Earlier we have learnt how the triangles are classified based on their sides.
Let us recall the types of triangle based on its sides:
(i) Equilateral triangle
(ii) Isosceles triangle
(iii) Scalene triangle
Now, let us explore how the triangles are classified based on their angles in detail.
The naming of triangles based on angles:
- Type - 1: Acute angled triangle
If all the three angles of the triangle are acute (less than \(90°\)), then it is called an acute angled triangle.
- Type - 2: Right angled triangle
If one of the angles of a triangle is right angle \((90°)\) and the other two are acute angles (less than \(90°\)), then its is called a right angled triangle.

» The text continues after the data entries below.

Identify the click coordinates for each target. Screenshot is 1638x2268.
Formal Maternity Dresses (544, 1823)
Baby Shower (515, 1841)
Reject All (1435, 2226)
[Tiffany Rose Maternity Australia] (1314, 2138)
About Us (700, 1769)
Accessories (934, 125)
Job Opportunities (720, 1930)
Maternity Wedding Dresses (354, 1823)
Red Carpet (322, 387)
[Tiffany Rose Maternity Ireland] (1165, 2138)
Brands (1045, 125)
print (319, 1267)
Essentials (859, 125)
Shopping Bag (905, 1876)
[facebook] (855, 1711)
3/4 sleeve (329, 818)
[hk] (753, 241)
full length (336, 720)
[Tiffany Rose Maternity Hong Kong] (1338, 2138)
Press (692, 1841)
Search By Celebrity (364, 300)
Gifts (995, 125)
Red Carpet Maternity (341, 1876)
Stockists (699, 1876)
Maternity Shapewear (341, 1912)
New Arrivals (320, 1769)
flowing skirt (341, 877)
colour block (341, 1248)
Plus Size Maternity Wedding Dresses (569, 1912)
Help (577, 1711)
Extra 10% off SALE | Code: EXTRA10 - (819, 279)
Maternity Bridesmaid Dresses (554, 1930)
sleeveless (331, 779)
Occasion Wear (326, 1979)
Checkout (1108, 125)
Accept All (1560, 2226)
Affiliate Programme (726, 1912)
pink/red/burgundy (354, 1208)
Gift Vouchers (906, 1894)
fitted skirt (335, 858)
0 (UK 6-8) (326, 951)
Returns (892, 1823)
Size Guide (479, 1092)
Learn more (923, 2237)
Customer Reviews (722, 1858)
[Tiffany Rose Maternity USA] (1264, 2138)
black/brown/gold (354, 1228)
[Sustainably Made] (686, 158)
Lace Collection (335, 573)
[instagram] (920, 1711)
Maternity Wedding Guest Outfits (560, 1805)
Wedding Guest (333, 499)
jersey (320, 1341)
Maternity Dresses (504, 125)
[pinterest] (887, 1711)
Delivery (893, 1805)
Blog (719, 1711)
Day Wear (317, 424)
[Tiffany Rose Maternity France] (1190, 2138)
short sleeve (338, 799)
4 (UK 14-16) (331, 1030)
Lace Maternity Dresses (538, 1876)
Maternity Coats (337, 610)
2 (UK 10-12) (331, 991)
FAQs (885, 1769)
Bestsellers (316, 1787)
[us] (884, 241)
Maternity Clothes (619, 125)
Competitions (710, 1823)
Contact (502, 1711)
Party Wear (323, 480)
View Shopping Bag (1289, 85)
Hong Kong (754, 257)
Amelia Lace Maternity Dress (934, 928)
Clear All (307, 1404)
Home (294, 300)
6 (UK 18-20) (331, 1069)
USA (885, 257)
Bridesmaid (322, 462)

- Type - 3: Obtuse angled triangle
If one of the angles of a triangle is an obtuse angle (greater than \(90°\)), and the other two are acute angle (less than \(90°\)), then it is called an obtuse angled triangle.
Angle Sum Property:
The sides of a triangle intersecting at a corner gives rise to an angle.
Let's see the remarkable property that connects three interior angles of a triangle.
Statement:
The sum of the measure of three angles of a triangle is \(180°\).
Consider a triangle \(ABC\) with interior angles measures \(∠A\), \(∠B\) and \(∠C\).
By the property, \(∠A + ∠B + ∠C = 180°\).
Enterior angle property:
The angle formed between the extension of one side of a triangle and its corresponding side is called an exterior angle of the triangle.
Statement:
An exterior angle of a triangle is equal to the sum of its opposite interior angles.
Consider a triangle \(ABC\), where side \(BC\) is extended to form an exterior angle at vertex \(C\). Then, the angles formed are, the interior angles \(\angle A\), \(\angle B\) and \(\angle C\), and the exterior angle at \(C\).
By the property, the exterior \(\angle C\) \(=\) \(\angle A\) \(+\) \(\angle B\).